Common features of melanoma include:

  • One half of the spot does not match the other.
  • Edges are irregular, ragged, notched or blurred.
  • Colour is not the same all over.
  • Larger than 6mm across (about ¼ inch) or is growing larger.

Nodular melanoma

  • Grows quickly.
  • Looks different from common melanomas. Raised and even in colour.
  • Many are red or pink and some are brown or black.
  • They are firm to touch and dome-shaped.
  • After a while they begin to bleed and crust. Basal cell carcinoma.
  • Most common, least dangerous form of skin cancer.
  • Red, pale or pearly in colour, appears as a lump or dry, scaly area.
  • May ulcerate or fail to completely heal.
  • Grows slowly, usually on areas that are often exposed to the sun. Squamous cell carcinoma.
  • A thickened, red scaly spot that may bleed easily, crust or ulcerate.
  • Grows over some months, usually on areas often exposed to the sun.
  • More likely to occur in people over 50 years of age.

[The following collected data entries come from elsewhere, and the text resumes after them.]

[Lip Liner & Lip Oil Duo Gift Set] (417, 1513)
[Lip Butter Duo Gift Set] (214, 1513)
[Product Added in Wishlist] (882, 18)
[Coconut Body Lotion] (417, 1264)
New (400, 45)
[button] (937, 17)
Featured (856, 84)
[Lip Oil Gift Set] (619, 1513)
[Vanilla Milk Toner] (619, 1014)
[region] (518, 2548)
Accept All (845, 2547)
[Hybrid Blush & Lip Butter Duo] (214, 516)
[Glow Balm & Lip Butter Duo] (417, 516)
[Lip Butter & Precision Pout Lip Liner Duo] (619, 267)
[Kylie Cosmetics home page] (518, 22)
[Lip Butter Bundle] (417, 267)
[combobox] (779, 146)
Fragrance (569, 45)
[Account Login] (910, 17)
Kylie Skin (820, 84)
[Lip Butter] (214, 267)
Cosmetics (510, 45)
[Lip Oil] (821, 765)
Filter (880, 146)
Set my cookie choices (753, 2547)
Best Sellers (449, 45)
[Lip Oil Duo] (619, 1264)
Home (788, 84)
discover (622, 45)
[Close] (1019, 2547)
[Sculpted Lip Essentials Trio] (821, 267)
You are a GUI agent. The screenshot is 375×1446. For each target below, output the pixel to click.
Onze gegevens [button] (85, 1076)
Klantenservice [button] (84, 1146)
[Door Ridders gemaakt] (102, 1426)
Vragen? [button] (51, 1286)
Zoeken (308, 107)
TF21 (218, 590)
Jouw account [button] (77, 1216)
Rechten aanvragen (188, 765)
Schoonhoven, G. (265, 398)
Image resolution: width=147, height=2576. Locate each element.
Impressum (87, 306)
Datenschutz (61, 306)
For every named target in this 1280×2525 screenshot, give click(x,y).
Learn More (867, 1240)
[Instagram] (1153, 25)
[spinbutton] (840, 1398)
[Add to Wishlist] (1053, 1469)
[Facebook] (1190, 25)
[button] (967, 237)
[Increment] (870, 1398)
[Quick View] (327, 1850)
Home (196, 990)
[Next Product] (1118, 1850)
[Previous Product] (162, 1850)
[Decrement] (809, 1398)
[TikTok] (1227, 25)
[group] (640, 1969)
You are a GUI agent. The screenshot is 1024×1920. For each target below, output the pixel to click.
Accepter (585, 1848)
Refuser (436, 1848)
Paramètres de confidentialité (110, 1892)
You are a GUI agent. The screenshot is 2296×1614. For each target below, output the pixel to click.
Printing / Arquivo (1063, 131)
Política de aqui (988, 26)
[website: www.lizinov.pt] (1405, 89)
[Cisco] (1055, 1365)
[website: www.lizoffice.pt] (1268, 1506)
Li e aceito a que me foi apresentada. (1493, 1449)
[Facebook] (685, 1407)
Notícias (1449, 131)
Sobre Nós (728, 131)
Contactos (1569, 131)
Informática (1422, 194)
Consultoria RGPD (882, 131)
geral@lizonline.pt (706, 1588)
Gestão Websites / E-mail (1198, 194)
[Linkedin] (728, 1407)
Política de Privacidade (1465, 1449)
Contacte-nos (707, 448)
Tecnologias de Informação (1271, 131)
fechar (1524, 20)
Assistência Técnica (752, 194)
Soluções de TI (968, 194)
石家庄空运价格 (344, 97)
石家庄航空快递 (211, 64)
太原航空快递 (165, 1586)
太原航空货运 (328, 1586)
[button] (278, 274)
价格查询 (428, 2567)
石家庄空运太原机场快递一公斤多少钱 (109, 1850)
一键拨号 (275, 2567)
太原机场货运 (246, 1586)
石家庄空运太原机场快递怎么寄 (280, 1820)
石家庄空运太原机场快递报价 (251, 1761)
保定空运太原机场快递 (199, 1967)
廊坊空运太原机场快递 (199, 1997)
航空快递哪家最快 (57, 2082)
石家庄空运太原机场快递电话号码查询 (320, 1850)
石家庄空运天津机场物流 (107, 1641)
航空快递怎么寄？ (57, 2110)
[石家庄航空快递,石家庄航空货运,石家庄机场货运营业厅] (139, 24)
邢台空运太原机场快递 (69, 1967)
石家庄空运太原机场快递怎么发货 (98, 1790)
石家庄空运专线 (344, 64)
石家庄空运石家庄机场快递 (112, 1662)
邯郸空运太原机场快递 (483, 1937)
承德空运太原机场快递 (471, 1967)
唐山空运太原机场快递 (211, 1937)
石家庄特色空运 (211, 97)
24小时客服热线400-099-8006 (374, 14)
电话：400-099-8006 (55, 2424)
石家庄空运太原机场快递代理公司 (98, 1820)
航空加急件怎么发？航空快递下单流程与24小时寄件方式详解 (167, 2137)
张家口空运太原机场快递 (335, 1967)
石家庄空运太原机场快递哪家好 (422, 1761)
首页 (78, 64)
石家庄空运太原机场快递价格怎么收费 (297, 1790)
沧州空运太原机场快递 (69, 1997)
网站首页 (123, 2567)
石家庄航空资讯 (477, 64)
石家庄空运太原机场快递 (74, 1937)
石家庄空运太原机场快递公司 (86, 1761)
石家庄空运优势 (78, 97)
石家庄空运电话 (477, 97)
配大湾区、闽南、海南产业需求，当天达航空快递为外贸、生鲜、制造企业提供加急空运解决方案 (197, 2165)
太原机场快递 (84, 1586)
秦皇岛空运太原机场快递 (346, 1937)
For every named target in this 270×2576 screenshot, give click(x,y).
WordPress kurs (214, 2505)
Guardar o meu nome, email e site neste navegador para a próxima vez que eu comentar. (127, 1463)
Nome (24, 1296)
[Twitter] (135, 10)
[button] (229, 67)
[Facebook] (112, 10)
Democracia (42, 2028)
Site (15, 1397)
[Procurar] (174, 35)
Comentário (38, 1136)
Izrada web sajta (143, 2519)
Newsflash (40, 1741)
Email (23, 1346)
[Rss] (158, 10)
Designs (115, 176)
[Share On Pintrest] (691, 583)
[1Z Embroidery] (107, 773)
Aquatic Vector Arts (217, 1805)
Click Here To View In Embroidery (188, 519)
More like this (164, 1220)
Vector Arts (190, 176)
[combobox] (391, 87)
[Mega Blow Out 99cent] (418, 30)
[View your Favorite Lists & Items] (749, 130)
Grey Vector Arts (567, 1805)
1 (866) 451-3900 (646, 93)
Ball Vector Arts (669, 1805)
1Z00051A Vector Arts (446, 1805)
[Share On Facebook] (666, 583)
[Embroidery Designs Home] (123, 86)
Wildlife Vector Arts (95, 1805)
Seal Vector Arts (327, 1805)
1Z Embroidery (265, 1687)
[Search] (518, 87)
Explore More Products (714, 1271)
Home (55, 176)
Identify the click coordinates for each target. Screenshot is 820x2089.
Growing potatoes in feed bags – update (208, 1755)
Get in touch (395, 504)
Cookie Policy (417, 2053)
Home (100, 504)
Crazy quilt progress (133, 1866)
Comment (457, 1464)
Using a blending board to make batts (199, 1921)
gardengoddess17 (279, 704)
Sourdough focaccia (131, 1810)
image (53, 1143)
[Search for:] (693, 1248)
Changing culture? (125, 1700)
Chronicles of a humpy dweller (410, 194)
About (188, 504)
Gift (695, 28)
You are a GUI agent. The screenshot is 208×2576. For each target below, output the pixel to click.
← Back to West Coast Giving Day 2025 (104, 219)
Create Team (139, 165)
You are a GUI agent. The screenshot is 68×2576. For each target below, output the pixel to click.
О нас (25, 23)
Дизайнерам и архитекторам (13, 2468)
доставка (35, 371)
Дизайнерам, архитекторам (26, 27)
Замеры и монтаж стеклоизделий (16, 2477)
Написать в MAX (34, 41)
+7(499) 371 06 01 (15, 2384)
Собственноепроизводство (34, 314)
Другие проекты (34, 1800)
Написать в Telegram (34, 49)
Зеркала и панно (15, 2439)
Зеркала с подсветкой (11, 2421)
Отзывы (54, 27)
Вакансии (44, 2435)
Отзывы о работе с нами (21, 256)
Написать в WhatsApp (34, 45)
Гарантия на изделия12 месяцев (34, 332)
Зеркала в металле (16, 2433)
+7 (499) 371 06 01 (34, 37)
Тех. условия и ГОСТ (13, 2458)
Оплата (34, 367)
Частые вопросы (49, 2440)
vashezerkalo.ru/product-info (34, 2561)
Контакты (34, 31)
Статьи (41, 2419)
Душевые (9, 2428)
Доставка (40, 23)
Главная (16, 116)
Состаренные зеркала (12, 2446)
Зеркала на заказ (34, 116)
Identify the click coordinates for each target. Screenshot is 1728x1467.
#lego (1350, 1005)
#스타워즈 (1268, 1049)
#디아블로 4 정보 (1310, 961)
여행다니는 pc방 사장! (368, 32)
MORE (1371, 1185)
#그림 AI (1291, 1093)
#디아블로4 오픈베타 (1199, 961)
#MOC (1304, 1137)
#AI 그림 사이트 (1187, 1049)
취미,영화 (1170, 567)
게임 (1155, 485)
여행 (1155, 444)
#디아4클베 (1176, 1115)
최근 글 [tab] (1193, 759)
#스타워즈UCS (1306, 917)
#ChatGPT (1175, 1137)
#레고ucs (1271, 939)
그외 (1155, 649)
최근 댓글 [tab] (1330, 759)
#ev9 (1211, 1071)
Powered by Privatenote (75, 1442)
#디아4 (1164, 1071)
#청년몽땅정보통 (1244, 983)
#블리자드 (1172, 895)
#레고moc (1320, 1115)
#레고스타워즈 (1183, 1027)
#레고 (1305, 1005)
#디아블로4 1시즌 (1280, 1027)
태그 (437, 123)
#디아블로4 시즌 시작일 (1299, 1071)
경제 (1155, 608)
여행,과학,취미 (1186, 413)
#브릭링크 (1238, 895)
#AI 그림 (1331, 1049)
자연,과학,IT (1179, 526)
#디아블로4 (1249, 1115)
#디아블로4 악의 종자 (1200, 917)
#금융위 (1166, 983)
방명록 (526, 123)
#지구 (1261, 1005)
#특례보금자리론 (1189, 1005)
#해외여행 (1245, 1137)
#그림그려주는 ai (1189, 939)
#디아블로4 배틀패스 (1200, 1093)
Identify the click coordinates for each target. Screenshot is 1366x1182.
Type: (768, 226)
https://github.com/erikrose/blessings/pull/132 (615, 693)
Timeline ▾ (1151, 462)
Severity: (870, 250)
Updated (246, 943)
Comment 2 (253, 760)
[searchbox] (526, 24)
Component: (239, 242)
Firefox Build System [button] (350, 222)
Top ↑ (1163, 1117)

Information in this section supplied by The Melanoma & Skin Cancer Research Institute.

Melanoma is a curable form of skin cancer which usually develops from a mole or even a freckle. However, it can appear from unblemished skin

If not treated early and appropriately melanoma can spread to lymph nodes and sometimes into the bloodstream where it acts like any other cancer and can be fatal.

Melanoma risk is related to sunlight damage of the skin and the number of moles you have.

People with sun sensitive skin, who burn and freckle easily, or who have lots of moles, are at greater risk of developing all forms of skin cancer, including melanoma.

They must therefore be even more careful to check their skin regularly.

Most sunlight damage to skin occurs during childhood and adolescence. This is therefore the time when special care is needed to prevent over exposure

If you find anything suspicious, show it to your doctor as soon as possible.

Remember – not one of the many thousands of people currently suffering from melanoma ever thought it would happen to them.

For most people there are no long term problems. A simple local removal by surgical excision will cure 8 in 10 people.

Sometimes a skin graft is needed and occasional lymph nodes may have to be removed – but this is only for more advanced melanomas.

Early detection and treatment mean minor surgery and an excellent chance of total cure.